Gold Market Radar (January 21, 2013)

Gold Market Radar (January 21, 2013)

For the week, spot gold closed at $1,684.30, up 21.5 per ounce, or 1.29 percent. Gold stocks, as measured by the NYSE Arca Gold Miners Index, lost 0.60 percent. The U.S. Trade-Weighted Dollar Index gained 0.60 percent for the week.

Strengths

  • The Central Bank of Russia (CBR) bought 650,000 ounces of gold in December, its largest monthly purchase since September 2010. The CBR’s policy is generally to maintain a gold-to-FX reserve ratio of around 10 percent and as of year-end 2012, that ratio stood at 9.5 percent.
  • Silver reached a one-month high as the U.S. Mint sold out of 2013 American Eagle silver coins. The silver coin sale will resume on or about the week of January 28 once inventory is replenished.
  • A report by the Official Monetary and Financial Institution Forum (OMFIF) suggests that demand for gold will increase as central banks of emerging economies become increasingly interested in gold in the gradual transition out of a single global reserve currency system.

Weaknesses

  • Two central security guards were killed at Tahoe Resources’ silver project in Guatemala when their patrol was ambushed by armed criminals.
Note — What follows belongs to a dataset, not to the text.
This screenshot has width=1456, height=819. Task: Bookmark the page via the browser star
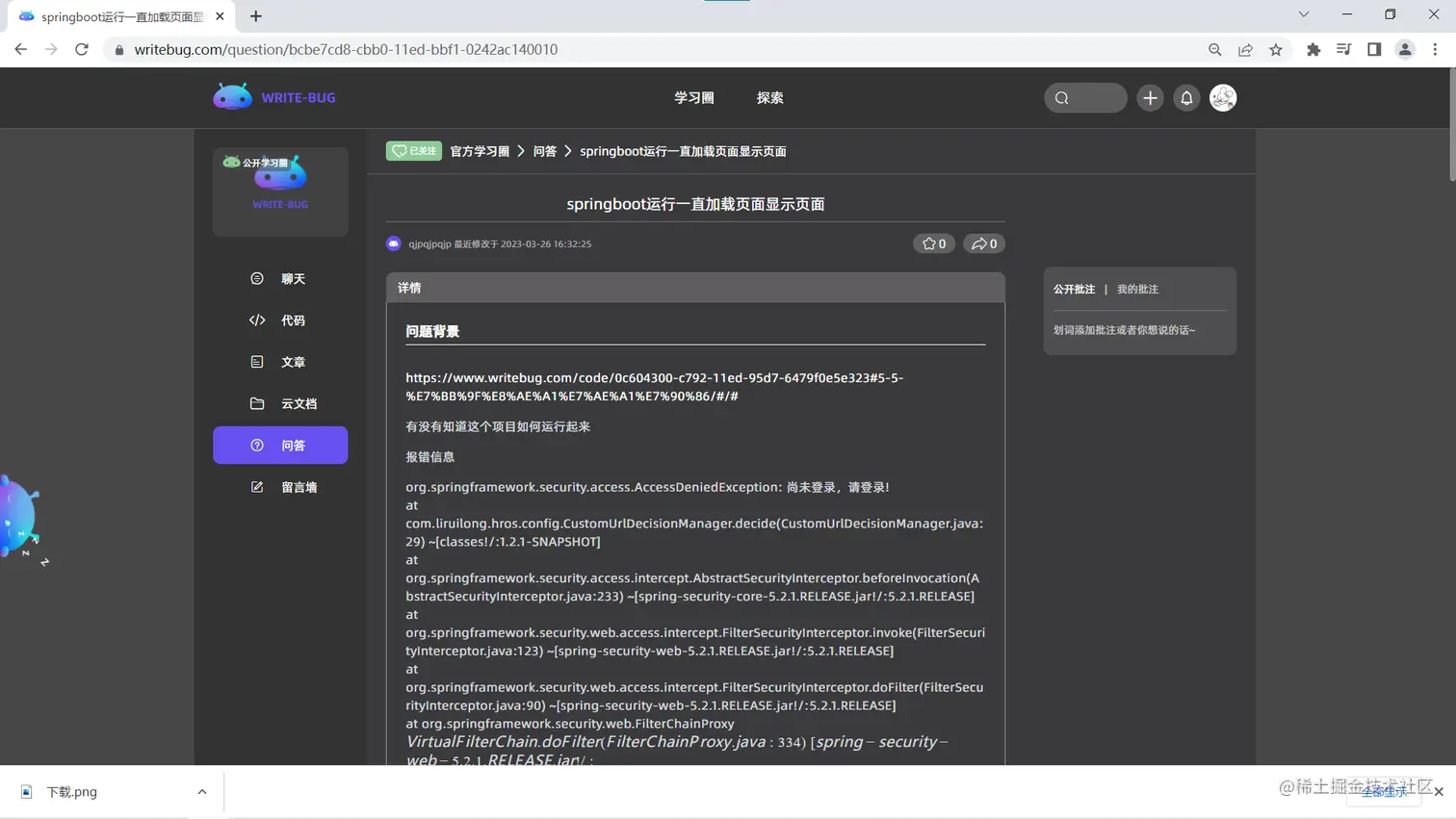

It is the third act of violence against projects or operations in Guatemala this month.
  • Germany’s Bundesbank has announced a phased relocation of all its gold held in France and 300 tons of its gold held in the Unites States, to be moved to Frankfurt by 2020.
  • Rio Tinto, the world’s second-largest mining company, will take about an additional $14 billion of write-downs for failed deals in aluminum and coal.  Chief Executive Officer Tom Albanese, behind the deals, will be leaving the company after six years in charge.

Opportunities

  • Peru approved Rio Alto Mining, the developer of the La Arena copper and gold mine in Peru, as an investment for domestic pension funds.
  • Centerra reported 2012 gold production of 387,076 ounces while providing its production outlook for the current year. Ian Atkinson, President and CEO, stated that Centerra’s Kumtor mine had disappointing results, but he expects 2013 production to almost double between 605,000 and 660,000 ounces.
  • According to Thomson Reuters GFMS, gold will likely climb toward $1,900 an ounce and average a record in the first half of this year as central bank stimulus boosts investment demand. Central banks added the most gold to their respective reserves in 48 years over the course of 2012, and will likely buy another 280 metric tons in the first half of 2013.
  • Anglo American Platinum announced the closure of its Rustenburg mine, slashing expected annual platinum production by 400,000 ounces. Both the South African government and its labor unions are unhappy with the plan, but it is a positive for the price of platinum.

Threats

  • Senator Tom Udall, D-NM, and others are seeking to overhaul the General Mining Law of 1872, originally signed into law by President Ulysses S. Grant to promote mining in the West. If successful, the U.S. government could gain hundreds of millions of dollars in the next decade by collecting royalties from gold, silver and other mines otherwise exempt under the 1872 mining law.
  • One suggested proposal is to charge a 12.5 percent royalty fee, which would generate about 3 billion over 10 years, estimates Representative Edward Markey from Massachusetts.
  • CanaccordGenuity cut its one-year peak gold forecast to $1,850 from $2,000, and silver to $35 from $40. They see potential for two-year peak gold at $2,000 and silver at $40.